Il faut les voir dans ses immenses formats, surgir devant nous, plus réels que jamais. Ici, un cerf majestueux, Roi de la forêt. Là, un couple de lions avec ses lionceaux. Pour elle, ils sont aussi dignes d’intérêt que les hommes et comme eux, ils possèdent une âme qu’il faut révéler. « Refusant toute hiérarchie entre les espèces, elle s’affranchira de l’anthropocentrisme », explique la commissaire.
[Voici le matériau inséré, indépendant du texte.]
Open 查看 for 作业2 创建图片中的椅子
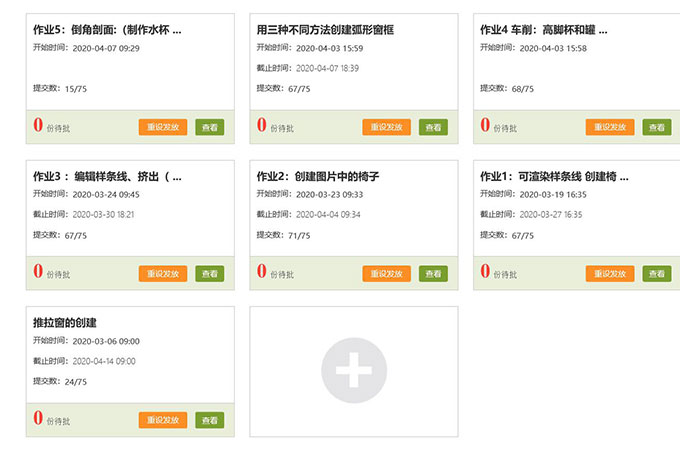Viewport: 680px width, 454px height. click(x=433, y=273)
Pas de sentimentalisme sous son pinceau, elle les montre dans leur individualité, leur singularité, attentive à l’expression de leur regard. « L’œil n’est-il pas le miroir de l’âme pour toutes les créatures vivantes ? », se répète-t-elle, tentant de sonder leur psychologie. « Si Rosa Bonheur semble si actuelle, c’est parce que ses réflexions sur le vivant et l’environnement entrent en résonance avec nos préoccupations », reconnaît Sophie Barthélémy. Rosa Bonheur, une écologiste avant l’heure.

Rosa Bonheur (1822-1899), au musée des Beaux-Arts de Bordeaux, jusqu’au 18 septembre 2022. Puis, du 18 octobre 2022 au 15 janvier 2023, au musée d’Orsay, à Paris.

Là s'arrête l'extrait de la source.